Renee ThiringerRenee Thiringer
  • Second-year Occupational Therapy student
  • From New Jersey
  • Undergrad at Stockton University in Galloway, NJ 

Umar MahmoodUmar Mahmood
  • Second-year Optometry student
  • From Maryland
  • Undergrad at Syracuse 

Jennifer BenoitJenn Benoit
  • Second-year Optometry student
  • From Connecticut
  • Undergrad in Florida at the University of West Florida in Pensacola

Q: Why did you guys decide to be ambassadors?

Renee: I was really interested in being a representative of this school out in the community. Especially being an OT student, there’s not a ton of them in the program. We are one of the smaller programs here. It’s really important to get OTs and students in general out in the community and talking about what it is that we do as healthcare professionals and students at the school. I really wanted to get to know people in other programs who I wouldn’t have go to know otherwise, because everything is pretty separated in terms of I spend all of my days with the same 49 other students so it’s nice to have a different outlet where I get to deal with other people and work on cool projects and get out into the community.

Umar: For me, it was a lot of the…my whole thing is empathy. If you ask me anything about me or what I want or what I want to be a part of or what I look for, it would be empathy, and I felt a lot of that when I was talking to Monae, when I saw what ambassadors was all about, whether its interdisciplinary, whether it’s for our classmates or to help administration or the community, whoever it is that we can help. At some point they definitely helped you, whether it was directly to you or not. You’re given the opportunity to not only represent the University, but give back to it as well. I feel like I am doing the best that I can and it does justice to what I got when I needed it and that’s why I chose to be an ambassador.

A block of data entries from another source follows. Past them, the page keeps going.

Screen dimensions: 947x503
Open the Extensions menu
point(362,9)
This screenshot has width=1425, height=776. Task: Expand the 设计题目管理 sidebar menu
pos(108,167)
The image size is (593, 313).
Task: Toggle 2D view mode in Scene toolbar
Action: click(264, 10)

Jenn: I have a million reasons why, but I will just pick one. I think what I went through with years of indecision and career research and shadowing and talking to people and not knowing what I wanted to do, it was a long uncomfortable process and the ambassadors, one of the things they do is give tours. We talk to prospective students and current students as well, but I really love talking to the prospective students, which you get a lot of on the tours, because you get to pick their brains and see where they’re at. Usually I can pinpoint where they’re at based on where I was at and I can give a lot of good information, even if it’s not about confirming a choice to do a health profession, sometimes, I find that they’re only there because their parents were and that’s not going to be fulfilling in the long run and just to see where they’re at and lead them in a direction that will be best for them and help them think of the hard questions that nobody else is going to ask. I love having that. A couple of times I have seen people I’ve given tours to, they’re here and they’re excited and it’s so gratifying.